# WHAT YOU NEED TO DO:
With pictures left out, output word for word the lines from the one containing "Where should I click to: Click" through the end of the material below.

# INPUT:

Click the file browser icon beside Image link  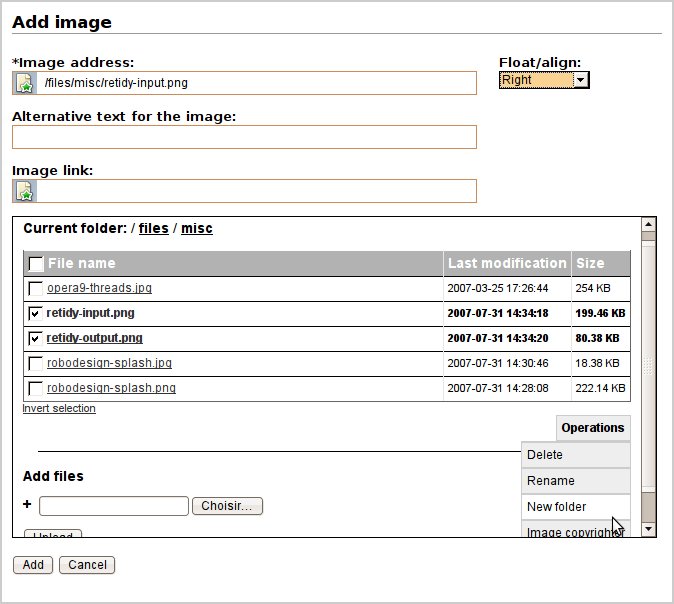(x=25, y=191)
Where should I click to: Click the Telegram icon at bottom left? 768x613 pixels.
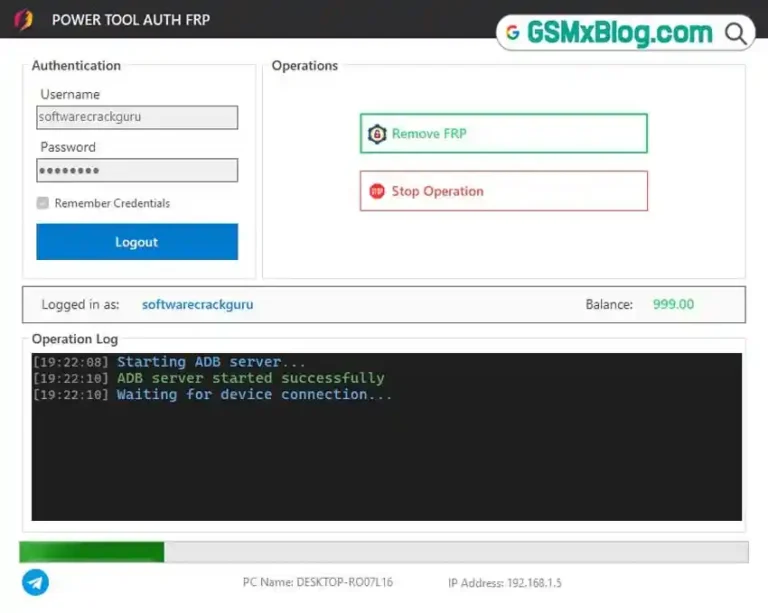(35, 583)
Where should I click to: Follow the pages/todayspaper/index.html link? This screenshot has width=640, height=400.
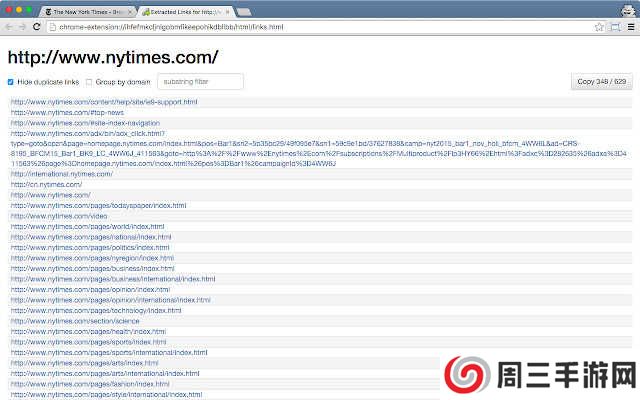[x=98, y=205]
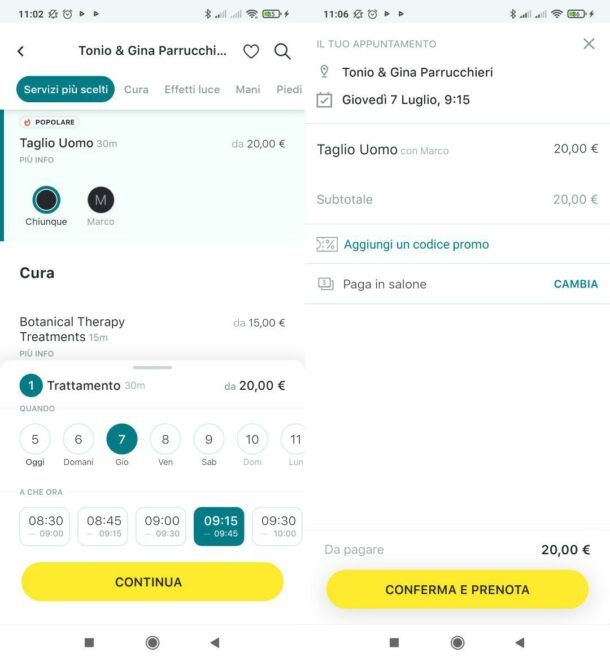Tap CAMBIA to change payment method
The width and height of the screenshot is (610, 661).
(x=575, y=284)
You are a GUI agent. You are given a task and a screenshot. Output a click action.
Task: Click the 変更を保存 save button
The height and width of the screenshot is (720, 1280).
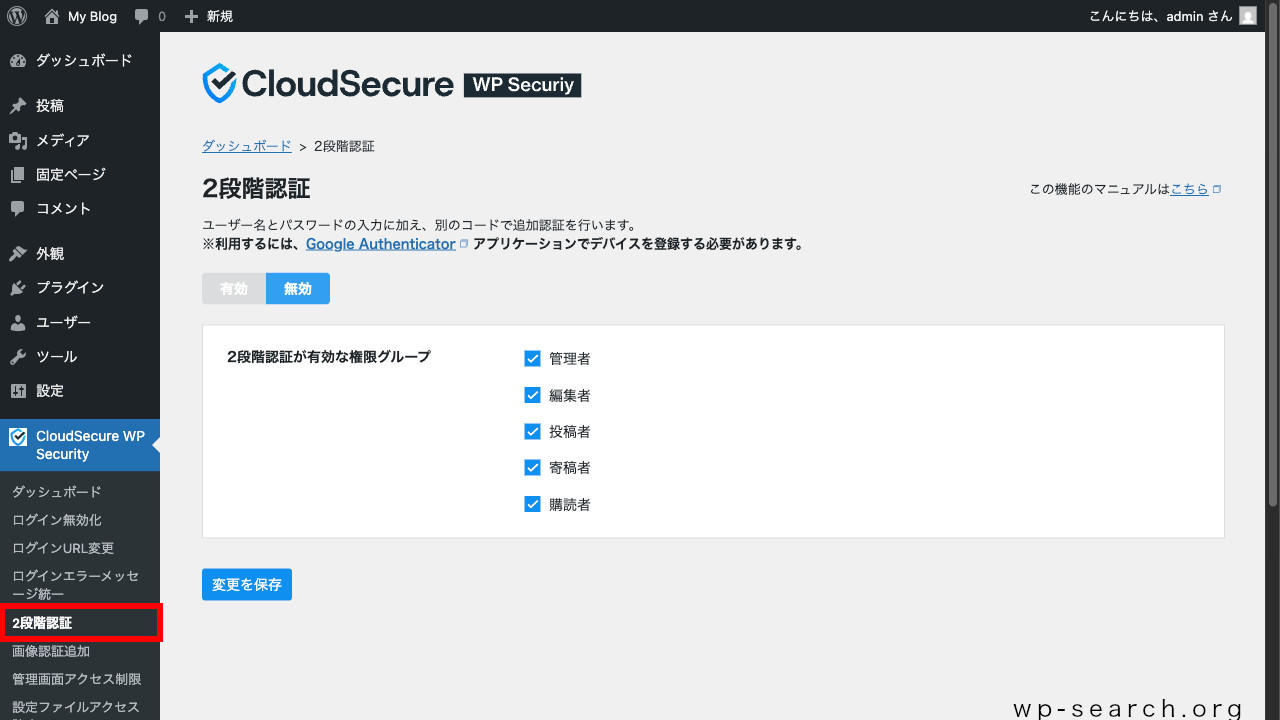(x=246, y=584)
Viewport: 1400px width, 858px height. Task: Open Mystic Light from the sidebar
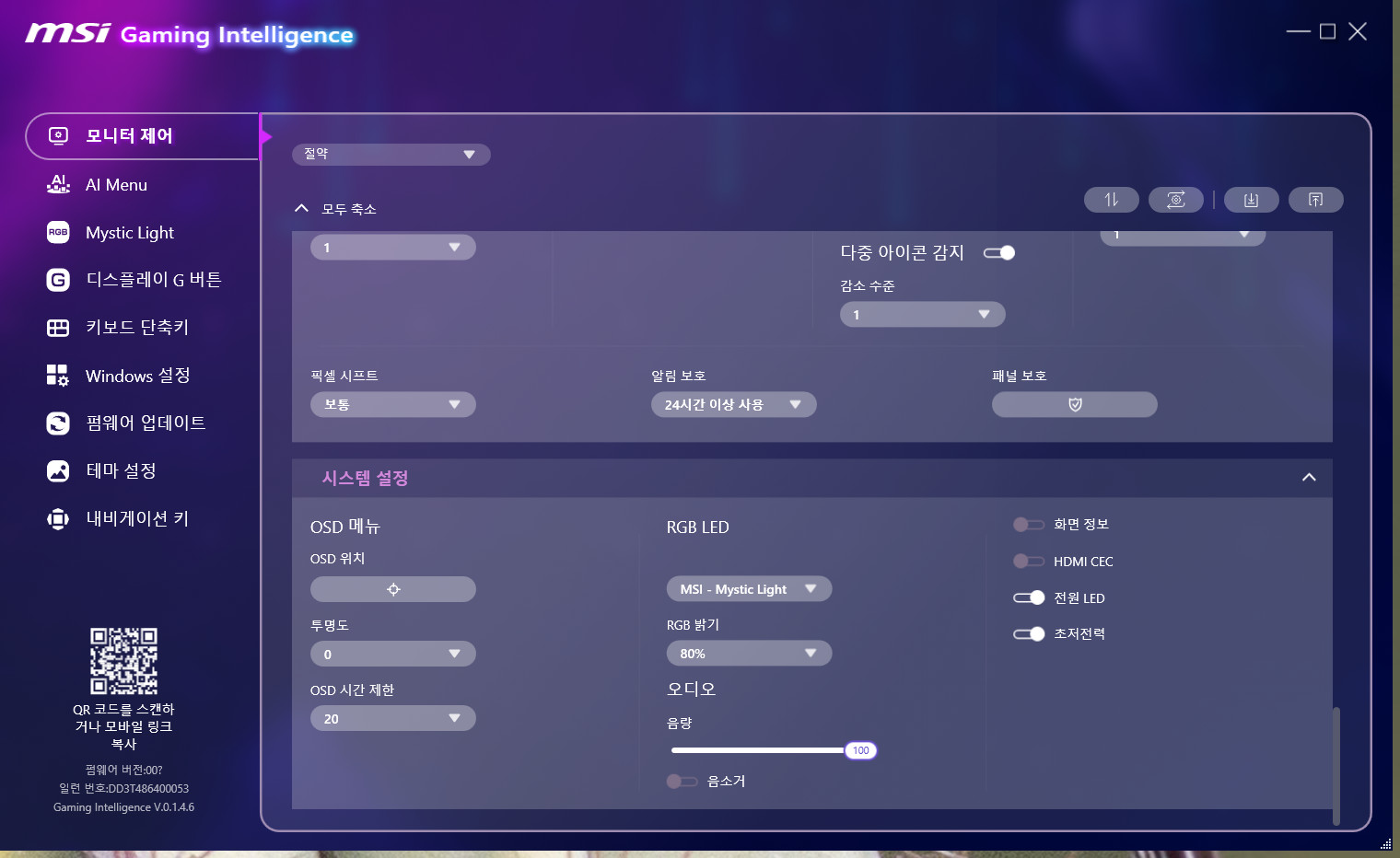129,233
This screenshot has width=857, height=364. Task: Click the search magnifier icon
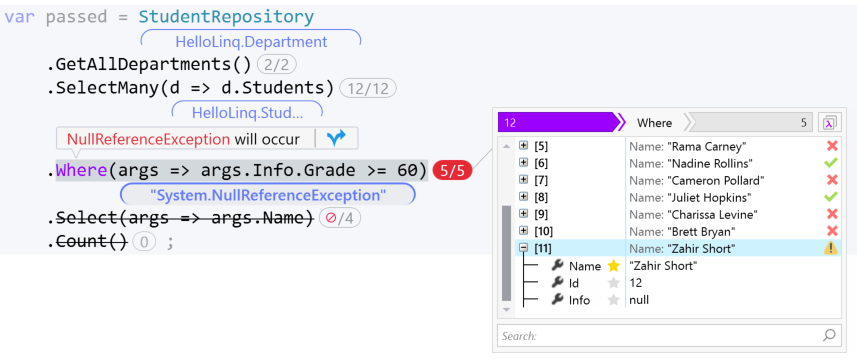[829, 335]
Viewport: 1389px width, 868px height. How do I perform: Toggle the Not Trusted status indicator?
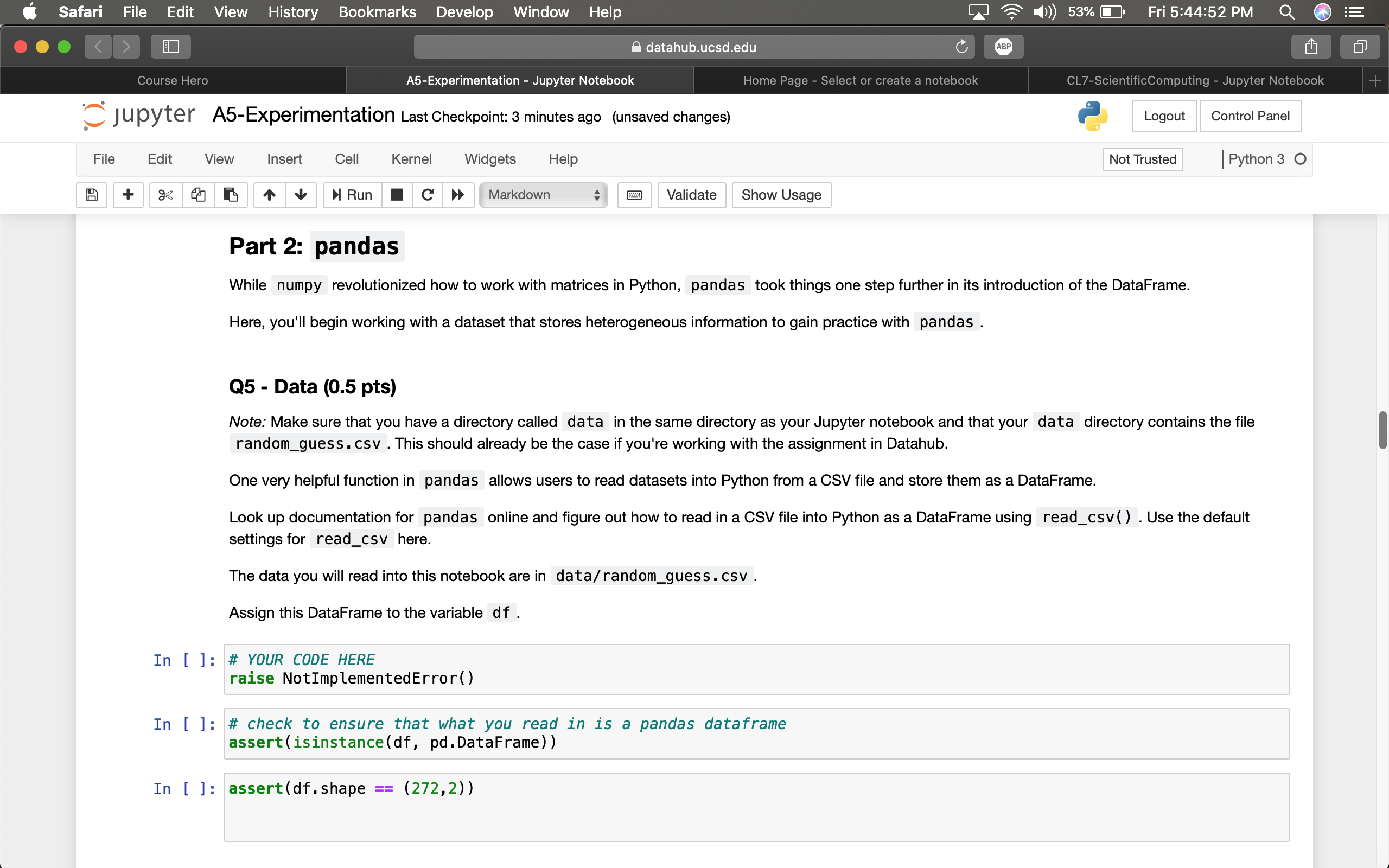[x=1144, y=158]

# SOLUTION FOR THIS EXERCISE:
Where should I click to: Click the Telegram icon at bottom left? 768x613 pixels.
(35, 583)
Where should I click to: Follow the pages/todayspaper/index.html link? This screenshot has width=640, height=400.
[x=98, y=205]
Tap CAMBIA to change payment method
The width and height of the screenshot is (610, 661).
(x=575, y=284)
You are a GUI agent. You are given a task and a screenshot. Output a click action.
Task: Click the 変更を保存 save button
The height and width of the screenshot is (720, 1280).
(x=246, y=584)
Viewport: 1400px width, 858px height. Task: Open Mystic Light from the sidebar
129,233
This screenshot has width=857, height=364. Task: Click the search magnifier icon
[829, 335]
Viewport: 1389px width, 868px height. How do I perform: Toggle the Not Trusted status indicator?
[x=1144, y=158]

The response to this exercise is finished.